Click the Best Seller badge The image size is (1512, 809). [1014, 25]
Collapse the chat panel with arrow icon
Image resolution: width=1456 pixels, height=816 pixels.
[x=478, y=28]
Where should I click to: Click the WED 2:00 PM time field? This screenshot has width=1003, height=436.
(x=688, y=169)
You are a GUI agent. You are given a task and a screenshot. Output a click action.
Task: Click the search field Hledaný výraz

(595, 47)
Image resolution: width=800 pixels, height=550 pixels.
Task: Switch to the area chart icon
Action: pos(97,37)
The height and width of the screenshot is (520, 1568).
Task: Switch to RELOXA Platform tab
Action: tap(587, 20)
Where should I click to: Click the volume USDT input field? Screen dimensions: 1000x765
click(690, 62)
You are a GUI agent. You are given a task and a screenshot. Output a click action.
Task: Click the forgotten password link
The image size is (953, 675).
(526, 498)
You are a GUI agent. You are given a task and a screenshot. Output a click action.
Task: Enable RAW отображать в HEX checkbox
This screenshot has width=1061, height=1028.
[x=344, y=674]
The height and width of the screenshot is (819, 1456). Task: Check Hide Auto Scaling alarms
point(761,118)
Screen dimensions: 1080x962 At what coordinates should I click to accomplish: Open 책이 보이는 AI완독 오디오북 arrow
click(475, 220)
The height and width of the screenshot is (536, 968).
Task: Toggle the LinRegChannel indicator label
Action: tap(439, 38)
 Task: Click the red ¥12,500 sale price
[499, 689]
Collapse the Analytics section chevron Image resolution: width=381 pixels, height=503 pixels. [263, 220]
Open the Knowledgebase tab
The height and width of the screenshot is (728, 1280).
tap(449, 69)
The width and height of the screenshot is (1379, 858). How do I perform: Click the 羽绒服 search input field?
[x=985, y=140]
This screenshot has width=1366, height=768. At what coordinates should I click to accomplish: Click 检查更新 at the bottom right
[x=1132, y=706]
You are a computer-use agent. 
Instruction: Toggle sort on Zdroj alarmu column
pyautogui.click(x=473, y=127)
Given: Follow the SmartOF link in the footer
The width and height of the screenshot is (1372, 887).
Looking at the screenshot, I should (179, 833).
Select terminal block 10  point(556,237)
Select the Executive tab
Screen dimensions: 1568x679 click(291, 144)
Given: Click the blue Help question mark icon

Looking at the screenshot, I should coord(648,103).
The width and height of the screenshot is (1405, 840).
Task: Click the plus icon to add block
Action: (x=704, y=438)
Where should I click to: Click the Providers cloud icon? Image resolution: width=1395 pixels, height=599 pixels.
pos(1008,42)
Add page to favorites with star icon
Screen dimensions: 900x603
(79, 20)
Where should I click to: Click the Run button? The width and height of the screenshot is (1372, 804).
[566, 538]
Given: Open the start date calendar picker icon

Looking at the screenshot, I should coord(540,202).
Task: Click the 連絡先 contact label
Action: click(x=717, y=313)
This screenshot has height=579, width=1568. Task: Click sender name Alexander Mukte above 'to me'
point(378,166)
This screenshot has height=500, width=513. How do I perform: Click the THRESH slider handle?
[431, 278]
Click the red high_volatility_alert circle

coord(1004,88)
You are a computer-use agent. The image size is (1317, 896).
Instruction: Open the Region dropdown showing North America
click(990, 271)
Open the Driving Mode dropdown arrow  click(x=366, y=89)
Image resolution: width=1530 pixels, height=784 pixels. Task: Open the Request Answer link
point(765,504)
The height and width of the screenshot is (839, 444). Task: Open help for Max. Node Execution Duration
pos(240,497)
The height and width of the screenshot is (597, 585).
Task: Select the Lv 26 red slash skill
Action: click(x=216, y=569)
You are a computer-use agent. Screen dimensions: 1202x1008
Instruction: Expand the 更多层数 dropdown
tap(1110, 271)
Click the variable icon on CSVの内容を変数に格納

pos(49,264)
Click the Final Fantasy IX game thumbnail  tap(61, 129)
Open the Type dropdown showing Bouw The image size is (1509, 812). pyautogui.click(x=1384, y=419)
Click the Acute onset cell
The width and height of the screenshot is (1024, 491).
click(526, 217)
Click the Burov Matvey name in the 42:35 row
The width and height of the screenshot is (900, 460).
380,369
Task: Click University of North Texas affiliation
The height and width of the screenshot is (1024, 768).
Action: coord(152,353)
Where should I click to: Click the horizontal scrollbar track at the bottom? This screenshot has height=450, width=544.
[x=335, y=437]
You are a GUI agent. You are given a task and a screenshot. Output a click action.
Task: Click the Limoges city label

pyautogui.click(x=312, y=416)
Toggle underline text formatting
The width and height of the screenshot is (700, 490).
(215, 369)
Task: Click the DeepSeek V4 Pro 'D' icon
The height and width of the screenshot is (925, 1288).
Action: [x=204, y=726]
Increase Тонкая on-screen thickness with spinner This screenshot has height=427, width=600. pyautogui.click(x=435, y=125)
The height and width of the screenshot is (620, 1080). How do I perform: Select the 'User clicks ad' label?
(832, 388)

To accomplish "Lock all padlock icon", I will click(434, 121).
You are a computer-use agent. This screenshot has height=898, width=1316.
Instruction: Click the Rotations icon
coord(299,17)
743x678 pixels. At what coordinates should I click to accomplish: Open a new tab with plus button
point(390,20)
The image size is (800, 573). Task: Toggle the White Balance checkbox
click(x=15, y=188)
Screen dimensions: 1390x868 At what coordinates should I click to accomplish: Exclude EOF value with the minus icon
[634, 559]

* CHALLENGE *
Print every one of the items above again, word for word and in the same order.

* OUTPUT FOR THIS EXERCISE *
Click the Best Seller badge The image size is (1512, 809). [1014, 25]
Collapse the chat panel with arrow icon
Image resolution: width=1456 pixels, height=816 pixels.
[x=478, y=28]
Where should I click to: Click the WED 2:00 PM time field? This screenshot has width=1003, height=436.
(x=688, y=169)
You are a GUI agent. You are given a task and a screenshot. Output a click action.
Task: Click the search field Hledaný výraz

(595, 47)
Image resolution: width=800 pixels, height=550 pixels.
Task: Switch to the area chart icon
Action: pos(97,37)
The height and width of the screenshot is (520, 1568).
Task: Switch to RELOXA Platform tab
Action: tap(587, 20)
Where should I click to: Click the volume USDT input field? Screen dimensions: 1000x765
click(690, 62)
You are a GUI agent. You are given a task and a screenshot. Output a click action.
Task: Click the forgotten password link
The image size is (953, 675).
(526, 498)
You are a GUI agent. You are given a task and a screenshot. Output a click action.
Task: Enable RAW отображать в HEX checkbox
This screenshot has width=1061, height=1028.
[x=344, y=674]
The height and width of the screenshot is (819, 1456). Task: Check Hide Auto Scaling alarms
point(761,118)
Screen dimensions: 1080x962 At what coordinates should I click to accomplish: Open 책이 보이는 AI완독 오디오북 arrow
click(475, 220)
The height and width of the screenshot is (536, 968).
Task: Toggle the LinRegChannel indicator label
Action: tap(439, 38)
 Task: Click the red ¥12,500 sale price
[499, 689]
Collapse the Analytics section chevron Image resolution: width=381 pixels, height=503 pixels. [263, 220]
Open the Knowledgebase tab
The height and width of the screenshot is (728, 1280).
tap(449, 69)
The width and height of the screenshot is (1379, 858). How do I perform: Click the 羽绒服 search input field?
[x=985, y=140]
This screenshot has width=1366, height=768. At what coordinates should I click to accomplish: Click 检查更新 at the bottom right
[x=1132, y=706]
You are a computer-use agent. 
Instruction: Toggle sort on Zdroj alarmu column
pyautogui.click(x=473, y=127)
Given: Follow the SmartOF link in the footer
The width and height of the screenshot is (1372, 887).
Looking at the screenshot, I should (179, 833).
Select terminal block 10  point(556,237)
Select the Executive tab
Screen dimensions: 1568x679 click(291, 144)
Given: Click the blue Help question mark icon

Looking at the screenshot, I should coord(648,103).
The width and height of the screenshot is (1405, 840).
Task: Click the plus icon to add block
Action: (x=704, y=438)
Where should I click to: Click the Providers cloud icon? Image resolution: width=1395 pixels, height=599 pixels.
pos(1008,42)
Add page to favorites with star icon
Screen dimensions: 900x603
(79, 20)
Where should I click to: Click the Run button? The width and height of the screenshot is (1372, 804).
[566, 538]
Given: Open the start date calendar picker icon

Looking at the screenshot, I should coord(540,202).
Task: Click the 連絡先 contact label
Action: click(x=717, y=313)
This screenshot has height=579, width=1568. Task: Click sender name Alexander Mukte above 'to me'
point(378,166)
This screenshot has height=500, width=513. How do I perform: Click the THRESH slider handle?
[431, 278]
Click the red high_volatility_alert circle

coord(1004,88)
You are a computer-use agent. The image size is (1317, 896).
Instruction: Open the Region dropdown showing North America
click(990, 271)
Open the Driving Mode dropdown arrow  click(x=366, y=89)
Image resolution: width=1530 pixels, height=784 pixels. Task: Open the Request Answer link
point(765,504)
The height and width of the screenshot is (839, 444). Task: Open help for Max. Node Execution Duration
pos(240,497)
The height and width of the screenshot is (597, 585).
Task: Select the Lv 26 red slash skill
Action: click(x=216, y=569)
You are a computer-use agent. Screen dimensions: 1202x1008
Instruction: Expand the 更多层数 dropdown
tap(1110, 271)
Click the variable icon on CSVの内容を変数に格納

pos(49,264)
Click the Final Fantasy IX game thumbnail  tap(61, 129)
Open the Type dropdown showing Bouw The image size is (1509, 812). pyautogui.click(x=1384, y=419)
Click the Acute onset cell
The width and height of the screenshot is (1024, 491).
click(526, 217)
Click the Burov Matvey name in the 42:35 row
The width and height of the screenshot is (900, 460).
380,369
Task: Click University of North Texas affiliation
The height and width of the screenshot is (1024, 768).
Action: coord(152,353)
Where should I click to: Click the horizontal scrollbar track at the bottom? This screenshot has height=450, width=544.
[x=335, y=437]
You are a GUI agent. You are given a task and a screenshot. Output a click action.
Task: Click the Limoges city label

pyautogui.click(x=312, y=416)
Toggle underline text formatting
The width and height of the screenshot is (700, 490).
(215, 369)
Task: Click the DeepSeek V4 Pro 'D' icon
The height and width of the screenshot is (925, 1288).
Action: [x=204, y=726]
Increase Тонкая on-screen thickness with spinner This screenshot has height=427, width=600. pyautogui.click(x=435, y=125)
The height and width of the screenshot is (620, 1080). How do I perform: Select the 'User clicks ad' label?
(832, 388)

To accomplish "Lock all padlock icon", I will click(434, 121).
You are a computer-use agent. This screenshot has height=898, width=1316.
Instruction: Click the Rotations icon
coord(299,17)
743x678 pixels. At what coordinates should I click to accomplish: Open a new tab with plus button
point(390,20)
The image size is (800, 573). Task: Toggle the White Balance checkbox
click(x=15, y=188)
Screen dimensions: 1390x868 At what coordinates should I click to accomplish: Exclude EOF value with the minus icon
[634, 559]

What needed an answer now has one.